How this affects business decision-making
The upshot of this is that many organisations are making key decisions without sufficiently consulting their data. By analysing and interpreting the information they collect on a daily basis, they can learn more about customers, partners, the competition and their industry sector as a whole. This can help make more insightful business decisions, those which have a solid grounding in quantitative information. Ultimately, this can lead to more predictable and favourable outcomes, having a positive effect on the bottom line.
Despite the availability of business intelligence solutions, and professional analysts who are capable of drawing insight from data, too many organisations are relying on previously acquired knowledge - which may or may not still be relevant - and the hunches of their key decision makers. Using big data can potentially alleviate the risk of pursuing the wrong course of action, by identifying potential flashpoints at an early stage. But businesses are failing to put the systems and processes they need in place to fully capitalise on the data they own.
Why is data being overlooked?
So why are organisations failing to maximise the value of information? When questioned by Robert Half, the vast majority of respondents said the implementation of data analytics and mining initiatives are 'somewhat challenging' or 'very challenging' - meaning only 4% have experienced no degree of difficulty. Whether due to cost or complexity, many organisations have experienced real problems getting started with big data analysis.
Based upon the research, the biggest barrier to the effective use of analytics is the lack of data available through existing resources, which was cited by 38% of respondents. Skills shortages within the IT department (18%) were also reported by IT directors, highlighting a potential need for funding for additional data analyst jobs. Other challenges identified by survey respondents included too much data and an inability to identify the right information (17%); a lack of management support (17%); and insufficient budgetary resources (9%).

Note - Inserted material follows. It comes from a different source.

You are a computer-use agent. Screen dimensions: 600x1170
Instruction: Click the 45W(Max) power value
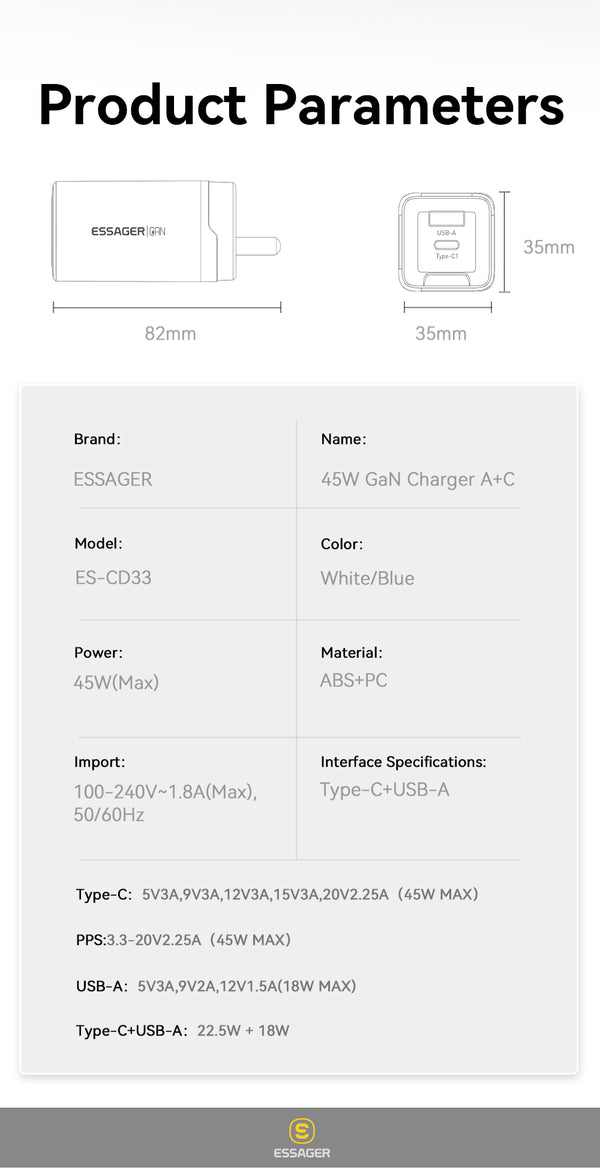[116, 683]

IT teams have clearly been put under pressure by rising data management demands, with 95% of IT directors reporting an increase in workload. More than a quarter (28%) said their workload has increased by between 6% and 10%, while 23% reported an 11-20% rise. And without additional employees to take some of the strain, these departments have found themselves stretched to the limit.
Businesses need additional capacity
Charlie Grubb, associate director for Robert Half Technology, said nobody can argue with the contention that data analytics will be "one of the main engines of growth" for UK businesses over the next decade and beyond. "Leveraging insights from data allows organisations to understand what customers are buying and why, what new products should be launched and even why employees join or leave the business," he stated. As such, organisations cannot afford to simply ignore this area, and carry on as they have before.
The reality is that businesses need to find additional finances to support the data analysis function if they want to capitalise on big data and make more effective information-led decisions. Mr Grubb said the right platforms need to be in place before insights can be delivered. And this means businesses need to hire innovative IT candidates to help implement them.
"The shortage of skilled data professionals is leading to retention concerns and businesses are paying a premium to attract and retain these vital skills," he noted. "Hiring a combination of permanent and contract employees to address rising workloads and business demands is an effective and efficient way to alleviate pressure and prevent employee burnout.”